I remember one PBS multi-part feature on China which took a lingering look at the role of cabbage in the Chinese diet, and the value of cabbage as one of those root cellar vegetables that will winter over, providing nutrition until new crops begin to come along in the spring.  Root cellar vegetables need the minimum in terms of preservation techniques; they seemed designed by nature to endure with minimal fuss and no special techniques to keep them edible for the long stretch.

And so, you know, brussels sprouts are like tiny cabbages, right?  And as such, you can keep them in the vegetable bin of your fridge for unconscionably long times, until you get around to eating them (want to want them sooner?  Halve them and roll them in olive oil, S&P, and roast them, then toss in a honey-mustard-butter blend and serve.  You’re welcome.)  But back to my point: given the in-built enduring character of the vegetable, why on earth would you want to buy frozen brussels sprouts? 
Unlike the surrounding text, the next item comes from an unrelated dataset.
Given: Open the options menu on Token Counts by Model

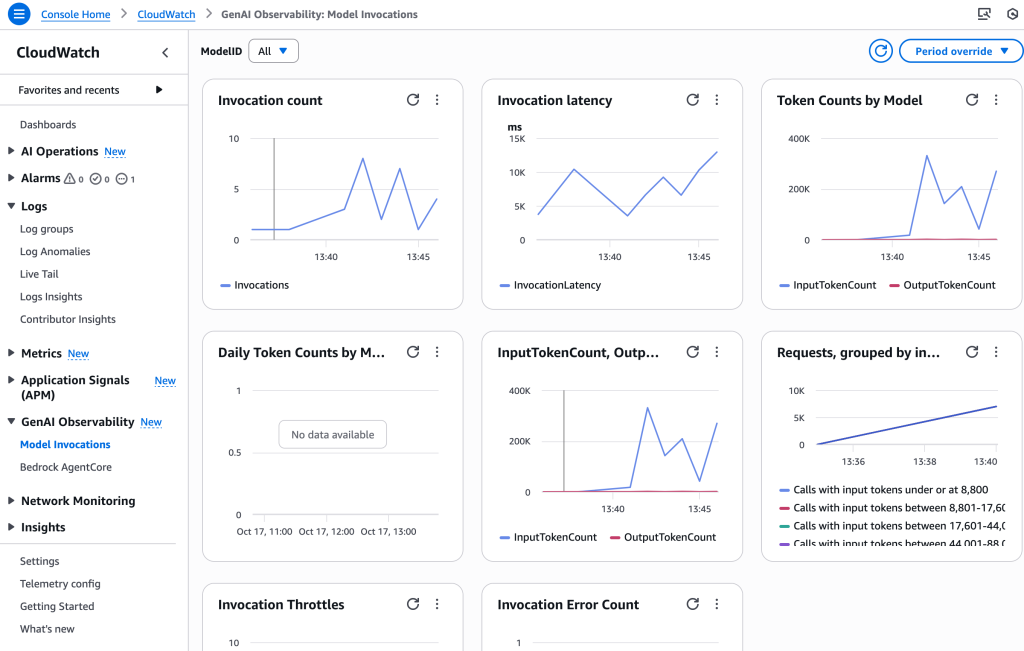Looking at the screenshot, I should 995,100.
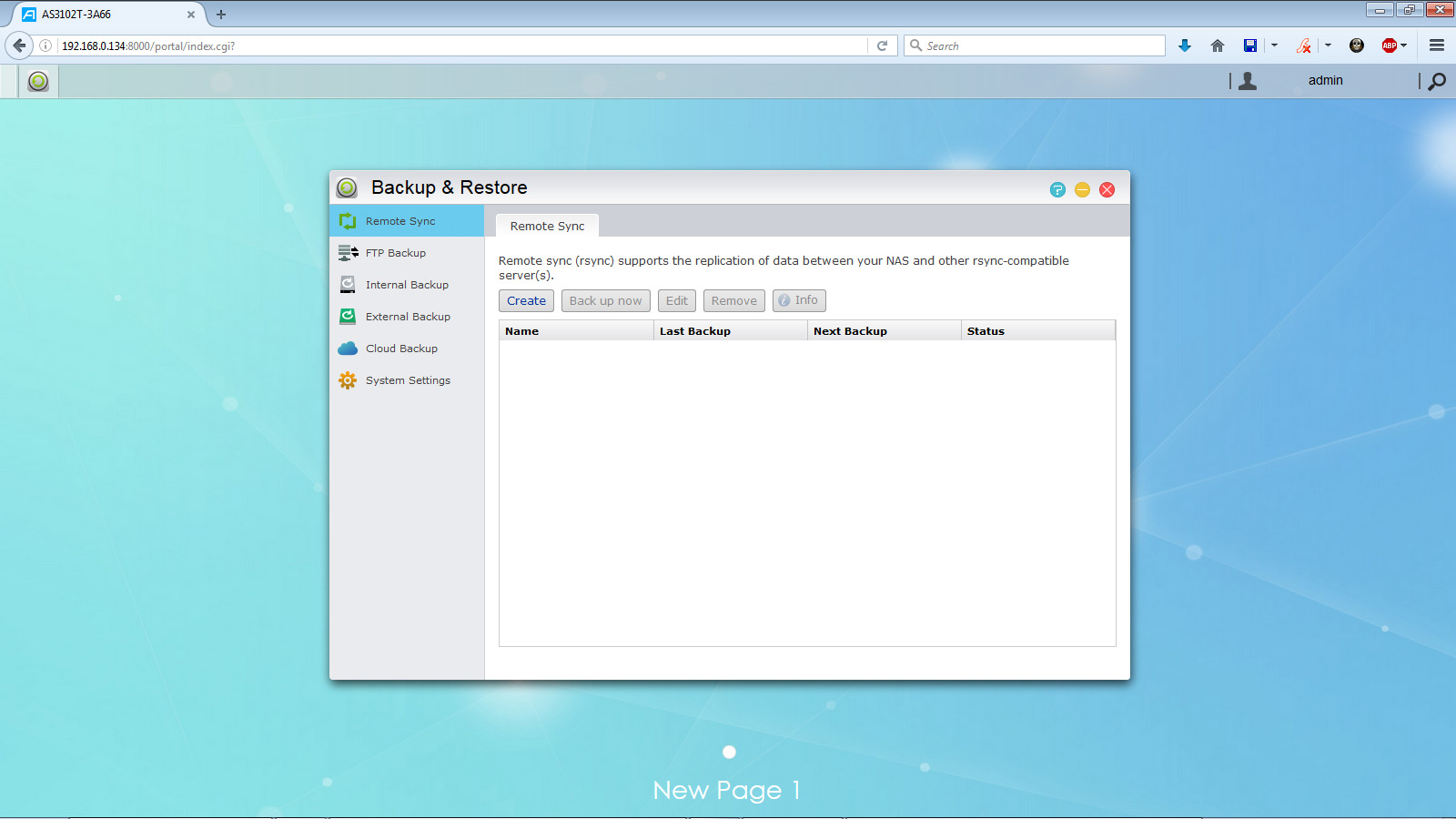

Some vegetables come through the freezing process with less in the way of quality reduction than others, but I think we can agree that some cell wall damage is part of the bargain for having vegetables on-hand and ready to cook in your freezer.  That cell wall damage softens the mouth feel of the cooked frozen vegetable in a noticeable way, but as I say, it’s part of the bargain of keeping something on hand until who-knows-when you’ll feel like cooking it.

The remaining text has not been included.